◆ EXERCISE REQUIREMENTS: Go through the records and extract every line with the word "screenshot".

◆ Saved data entries:
• • • • • • •
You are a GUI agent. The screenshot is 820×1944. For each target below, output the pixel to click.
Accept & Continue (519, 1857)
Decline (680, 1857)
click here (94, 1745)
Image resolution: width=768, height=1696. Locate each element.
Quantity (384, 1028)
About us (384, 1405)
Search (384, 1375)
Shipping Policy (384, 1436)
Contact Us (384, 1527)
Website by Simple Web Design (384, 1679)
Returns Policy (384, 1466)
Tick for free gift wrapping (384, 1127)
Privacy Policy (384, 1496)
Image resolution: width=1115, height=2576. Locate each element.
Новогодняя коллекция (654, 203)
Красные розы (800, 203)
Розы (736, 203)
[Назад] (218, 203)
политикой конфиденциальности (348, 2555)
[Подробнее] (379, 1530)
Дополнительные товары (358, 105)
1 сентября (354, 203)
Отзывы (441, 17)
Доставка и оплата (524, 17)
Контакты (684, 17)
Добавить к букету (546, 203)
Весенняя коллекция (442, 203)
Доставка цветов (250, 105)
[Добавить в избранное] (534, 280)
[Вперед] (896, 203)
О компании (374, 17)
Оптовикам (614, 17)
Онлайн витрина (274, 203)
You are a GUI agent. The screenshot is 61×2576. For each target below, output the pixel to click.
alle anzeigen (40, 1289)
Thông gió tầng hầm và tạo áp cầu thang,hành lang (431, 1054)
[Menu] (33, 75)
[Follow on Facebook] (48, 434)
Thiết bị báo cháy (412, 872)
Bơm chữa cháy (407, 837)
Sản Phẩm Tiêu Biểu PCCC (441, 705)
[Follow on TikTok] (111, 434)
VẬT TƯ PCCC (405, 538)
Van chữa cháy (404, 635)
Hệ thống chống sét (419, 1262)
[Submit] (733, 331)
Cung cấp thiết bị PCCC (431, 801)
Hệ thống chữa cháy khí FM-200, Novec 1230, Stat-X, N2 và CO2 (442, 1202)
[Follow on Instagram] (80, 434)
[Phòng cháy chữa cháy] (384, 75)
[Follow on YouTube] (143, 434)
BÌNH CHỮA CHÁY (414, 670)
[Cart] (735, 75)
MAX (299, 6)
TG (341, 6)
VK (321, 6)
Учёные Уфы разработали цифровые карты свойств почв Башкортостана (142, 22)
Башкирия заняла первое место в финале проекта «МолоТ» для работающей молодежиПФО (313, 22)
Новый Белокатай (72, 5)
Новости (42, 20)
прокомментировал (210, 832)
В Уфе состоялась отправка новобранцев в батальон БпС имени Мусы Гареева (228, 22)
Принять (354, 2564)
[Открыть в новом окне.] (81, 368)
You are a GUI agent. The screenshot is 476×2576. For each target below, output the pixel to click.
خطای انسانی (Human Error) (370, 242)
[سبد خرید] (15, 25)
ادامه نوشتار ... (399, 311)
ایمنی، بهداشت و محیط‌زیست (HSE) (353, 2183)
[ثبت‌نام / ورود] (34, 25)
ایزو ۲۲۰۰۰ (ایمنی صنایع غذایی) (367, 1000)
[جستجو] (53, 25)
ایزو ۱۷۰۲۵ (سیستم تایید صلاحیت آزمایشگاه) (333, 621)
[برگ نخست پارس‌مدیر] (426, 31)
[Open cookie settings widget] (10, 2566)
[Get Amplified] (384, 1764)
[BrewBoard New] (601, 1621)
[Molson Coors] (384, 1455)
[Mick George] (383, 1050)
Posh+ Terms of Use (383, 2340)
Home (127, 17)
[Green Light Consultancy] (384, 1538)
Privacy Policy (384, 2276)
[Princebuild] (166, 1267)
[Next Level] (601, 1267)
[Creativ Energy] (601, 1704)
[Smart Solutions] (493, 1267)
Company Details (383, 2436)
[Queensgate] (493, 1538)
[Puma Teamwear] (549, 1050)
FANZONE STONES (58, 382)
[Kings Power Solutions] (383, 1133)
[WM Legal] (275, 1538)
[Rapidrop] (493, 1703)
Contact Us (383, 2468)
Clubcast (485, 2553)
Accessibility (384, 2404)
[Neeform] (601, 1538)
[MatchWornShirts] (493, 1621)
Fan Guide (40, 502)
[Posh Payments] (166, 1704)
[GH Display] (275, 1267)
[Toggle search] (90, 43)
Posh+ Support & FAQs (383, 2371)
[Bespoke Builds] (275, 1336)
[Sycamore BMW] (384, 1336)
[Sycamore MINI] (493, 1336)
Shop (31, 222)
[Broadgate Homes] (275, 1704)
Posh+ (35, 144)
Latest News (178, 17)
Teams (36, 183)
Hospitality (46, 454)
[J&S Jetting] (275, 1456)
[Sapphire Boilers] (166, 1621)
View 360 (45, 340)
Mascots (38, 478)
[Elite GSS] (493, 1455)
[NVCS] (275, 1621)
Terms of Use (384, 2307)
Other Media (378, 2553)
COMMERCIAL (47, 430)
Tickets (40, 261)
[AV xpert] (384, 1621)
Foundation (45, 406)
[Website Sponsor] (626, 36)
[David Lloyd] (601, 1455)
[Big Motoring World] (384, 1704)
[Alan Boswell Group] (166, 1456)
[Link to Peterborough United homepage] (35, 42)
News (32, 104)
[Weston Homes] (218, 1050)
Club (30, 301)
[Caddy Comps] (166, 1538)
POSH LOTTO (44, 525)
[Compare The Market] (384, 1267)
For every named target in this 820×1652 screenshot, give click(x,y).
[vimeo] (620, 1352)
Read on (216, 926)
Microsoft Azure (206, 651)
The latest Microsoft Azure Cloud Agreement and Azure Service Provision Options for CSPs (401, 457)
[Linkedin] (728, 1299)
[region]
• • • • • • •
◆ RESPONSE:
You are a GUI agent. The screenshot is 820×1944. For each target below, output the pixel to click.
You are a GUI agent. The screenshot is 61×2576. For each target below, output the pixel to click.
You are a GUI agent. The screenshot is 476×2576. For each target below, output the pixel to click.
For every named target in this 820×1652 screenshot, give click(x,y).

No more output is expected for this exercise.